As VLSI technology scales, thermal issues are becoming a critical factor in determining the performance, reliability and cost of high performance ICs. It is well known that excessively high temperature can significantly degrade the reliability of interconnect and device, and even cause functional failures through the electro-thermal coupling [1, 2, 4, and 9].

In [2], temperature contours within a conventional 2D SoC and 3D (stack-die with TSV) ICs were obtained through a threedimensional FE (Finite Element) thermal simulation for both power dissipation in the devices and Joule heating in the wires. The thermal boundary conditions were simplified as adiabatic, and assumed heat transfer coefficients on the side of heat sink were used. Besides, there was no discussion on temperature dependency of IC power. In [3], an iterative process for a 2D-IC using finite difference method was introduced to obtain converged temperature with power which is thermal-aware. Here "converge" means that steady temperature-power on chip is reached in package/board environment when power on chip is temperature-dependent. Similar to [2], effects of package/board were over-simplified. There were other studies using equivalent thermal resistors to construct thermal models for chip [6, 7], also using simplified thermal boundary for package/board environment. Using smeared metal and dielectric layers with a constant IC power density map on chip, full 3D IC-packageboard was modeled by finite element method and analyzed in [8]. There is no temperature dependency in the IC power density map.

Since the package substrate is the most important thermal passage to dissipate heat to PCB in a BGA design, the desired IC thermal analysis should first accurately capture the heat conduction in the package - it must model metal/via on interconnect layers in sufficient details. Second, the thermal analysis must be able to solve the converged IC power and temperature distributions simultaneously.

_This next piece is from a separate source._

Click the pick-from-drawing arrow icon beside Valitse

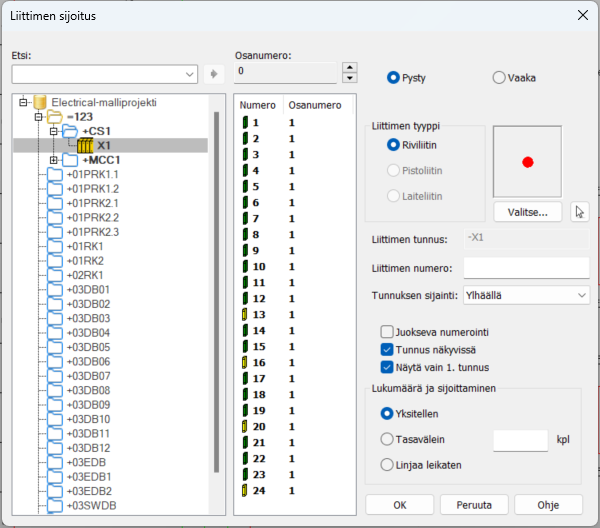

In addition, the thermal analyzer should be 3D IC and stack-die package capable.

A new methodology for 3D IC-package thermal co-analysis including the thermal-power coupling was proposed in [13]. This paper summarizes the co-analysis methodology and use case studies and numerical results for factors affecting thermal results in co-analysis of 3D-IC environment.

## NOMENCLATURE

- $\rho = \text{mass density (gm/mm^3)}$
- $C_p$  = specific heat (Joule/gm-°K)
- T = Temperature (°C)
- t = time (sec)
- r = location (mm)
- $\kappa$  = thermal conductivity (W/°K-mm)
- p = heat generation in chip (W)
- $P_{avg}$  = average power dissipation on chip at a frequency
- $P_{dynamic}$  = power dissipation due to switching

 $P_{short-circuit}$  = power dissipation due to the direct path short-circuit current

 $P_{static}$  = power dissipation due to static current, including leakage current

q = heat flux (W) h = heat transfer coefficient (W/mm<sup>2</sup>-°K) I= electric current (Amp) R= electric resistance (Ohm)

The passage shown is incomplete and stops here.